Hydrogen Stress Cracking Resistance of Seamless Pipes for Hydrogen Storage and Transport Applications

Abstract

Abstract With an increasing number of projects involving production and use of low-carbon hydrogen, the compatibility with hydrogen gas of assets for storage and transport shall be guaranteed. Indeed, hydrogen is a threat for steel equipment integrity as it promotes subcritical crack growth. In this paper the fracture toughness resistance of a selection of seamless pipes and girth weld for pipeline, OCTG and pressure vessel in pure H2 is investigated. It covers a large variability of materials in terms of microstructures (ferrite-pearlite, bainite, martensite) and yield strengths (from 400 MPa to 700 MPa).

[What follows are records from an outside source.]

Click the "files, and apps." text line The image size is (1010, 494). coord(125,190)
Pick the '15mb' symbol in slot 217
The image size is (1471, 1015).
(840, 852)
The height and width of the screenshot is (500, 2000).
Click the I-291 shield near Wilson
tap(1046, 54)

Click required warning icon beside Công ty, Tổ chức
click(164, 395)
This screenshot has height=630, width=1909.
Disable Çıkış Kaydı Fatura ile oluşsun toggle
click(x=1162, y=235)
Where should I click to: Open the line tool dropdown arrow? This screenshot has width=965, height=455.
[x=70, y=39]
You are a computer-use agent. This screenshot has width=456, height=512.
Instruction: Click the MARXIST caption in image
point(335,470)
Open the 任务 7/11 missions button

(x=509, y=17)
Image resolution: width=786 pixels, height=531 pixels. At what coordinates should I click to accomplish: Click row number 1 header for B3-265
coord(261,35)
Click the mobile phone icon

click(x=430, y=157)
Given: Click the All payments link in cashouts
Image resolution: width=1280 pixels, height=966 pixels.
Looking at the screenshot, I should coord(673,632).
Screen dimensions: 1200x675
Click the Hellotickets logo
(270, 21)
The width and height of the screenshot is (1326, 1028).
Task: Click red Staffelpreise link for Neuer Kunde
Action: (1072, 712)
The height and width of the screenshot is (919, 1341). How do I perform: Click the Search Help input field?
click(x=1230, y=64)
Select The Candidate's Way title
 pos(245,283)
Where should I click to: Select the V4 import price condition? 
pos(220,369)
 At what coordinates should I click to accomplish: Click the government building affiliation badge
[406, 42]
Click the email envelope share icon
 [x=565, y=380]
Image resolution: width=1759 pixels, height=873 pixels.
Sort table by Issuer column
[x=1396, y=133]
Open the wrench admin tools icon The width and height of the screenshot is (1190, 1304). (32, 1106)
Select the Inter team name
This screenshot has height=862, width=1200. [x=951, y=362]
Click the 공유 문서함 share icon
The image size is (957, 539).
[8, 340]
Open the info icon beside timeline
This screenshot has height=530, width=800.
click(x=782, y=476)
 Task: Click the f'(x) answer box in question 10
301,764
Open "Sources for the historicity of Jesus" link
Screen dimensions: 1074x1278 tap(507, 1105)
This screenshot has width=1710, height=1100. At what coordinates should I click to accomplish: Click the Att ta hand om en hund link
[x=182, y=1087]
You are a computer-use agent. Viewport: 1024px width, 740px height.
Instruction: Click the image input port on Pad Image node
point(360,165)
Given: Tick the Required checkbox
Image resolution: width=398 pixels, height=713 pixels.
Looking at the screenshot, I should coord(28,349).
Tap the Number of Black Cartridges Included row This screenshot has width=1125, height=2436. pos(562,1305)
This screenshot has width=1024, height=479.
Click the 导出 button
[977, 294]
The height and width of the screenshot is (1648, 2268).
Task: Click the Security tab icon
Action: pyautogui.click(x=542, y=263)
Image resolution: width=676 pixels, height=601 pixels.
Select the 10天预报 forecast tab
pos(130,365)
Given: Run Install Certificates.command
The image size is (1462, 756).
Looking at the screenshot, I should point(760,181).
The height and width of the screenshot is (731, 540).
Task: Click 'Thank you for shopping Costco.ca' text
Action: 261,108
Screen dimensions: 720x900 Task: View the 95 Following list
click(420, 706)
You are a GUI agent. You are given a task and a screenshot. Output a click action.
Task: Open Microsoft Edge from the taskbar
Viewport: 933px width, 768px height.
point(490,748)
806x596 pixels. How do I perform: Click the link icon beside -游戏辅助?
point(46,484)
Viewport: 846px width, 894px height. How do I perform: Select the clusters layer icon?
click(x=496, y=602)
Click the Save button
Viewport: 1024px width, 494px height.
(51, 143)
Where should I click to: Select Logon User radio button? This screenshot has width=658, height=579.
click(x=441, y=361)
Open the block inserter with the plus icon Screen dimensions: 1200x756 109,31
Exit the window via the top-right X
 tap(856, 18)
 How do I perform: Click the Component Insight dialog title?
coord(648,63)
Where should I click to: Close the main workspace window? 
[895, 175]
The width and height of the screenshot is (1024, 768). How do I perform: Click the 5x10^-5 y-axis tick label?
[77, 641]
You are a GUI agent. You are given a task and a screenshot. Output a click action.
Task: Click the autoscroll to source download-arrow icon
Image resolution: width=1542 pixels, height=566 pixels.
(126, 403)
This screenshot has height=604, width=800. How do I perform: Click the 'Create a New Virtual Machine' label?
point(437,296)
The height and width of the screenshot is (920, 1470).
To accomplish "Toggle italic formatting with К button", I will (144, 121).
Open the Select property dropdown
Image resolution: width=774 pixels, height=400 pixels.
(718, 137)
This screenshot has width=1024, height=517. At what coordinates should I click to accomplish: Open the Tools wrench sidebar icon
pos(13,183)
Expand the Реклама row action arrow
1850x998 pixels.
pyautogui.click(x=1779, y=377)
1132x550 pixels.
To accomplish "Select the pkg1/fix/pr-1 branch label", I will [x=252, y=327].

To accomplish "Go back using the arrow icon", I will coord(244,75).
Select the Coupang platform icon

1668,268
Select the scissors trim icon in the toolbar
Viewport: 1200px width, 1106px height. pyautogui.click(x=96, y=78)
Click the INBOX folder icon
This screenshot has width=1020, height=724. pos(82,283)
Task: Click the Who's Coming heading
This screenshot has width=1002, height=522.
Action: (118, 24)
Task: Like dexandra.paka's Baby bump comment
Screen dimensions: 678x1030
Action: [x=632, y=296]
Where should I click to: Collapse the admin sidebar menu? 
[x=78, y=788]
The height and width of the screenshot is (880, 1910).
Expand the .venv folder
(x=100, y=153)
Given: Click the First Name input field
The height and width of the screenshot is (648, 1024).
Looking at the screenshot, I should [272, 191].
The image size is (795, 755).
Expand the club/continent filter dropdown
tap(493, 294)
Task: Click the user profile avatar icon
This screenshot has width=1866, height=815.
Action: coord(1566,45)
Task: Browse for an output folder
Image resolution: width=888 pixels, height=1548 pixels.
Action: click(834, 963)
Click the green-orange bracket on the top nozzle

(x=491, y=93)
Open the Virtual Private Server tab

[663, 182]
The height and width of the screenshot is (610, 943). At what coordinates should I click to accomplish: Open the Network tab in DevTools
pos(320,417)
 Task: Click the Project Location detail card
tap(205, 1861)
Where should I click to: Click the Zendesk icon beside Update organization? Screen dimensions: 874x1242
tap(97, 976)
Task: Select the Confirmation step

Recommendations and requirements provided by ASME B31.12 standard have been followed for this qualification program. Fracture toughness evaluations were performed via fatigue pre-cracked bolt-load specimens exposed to 100 bar hydrogen gas during 1000 h at room temperature. All materials presented hydrogen stress intensity factor thresholds KIH largely above 55 MPa.m1/2, compliant with the ASME B31.12 option B requirement that defines materials requirements for hydrogen service. Data provided can be used for building Failure Assessment Diagram, decisive tool for predicting the safe domain of usage of structures.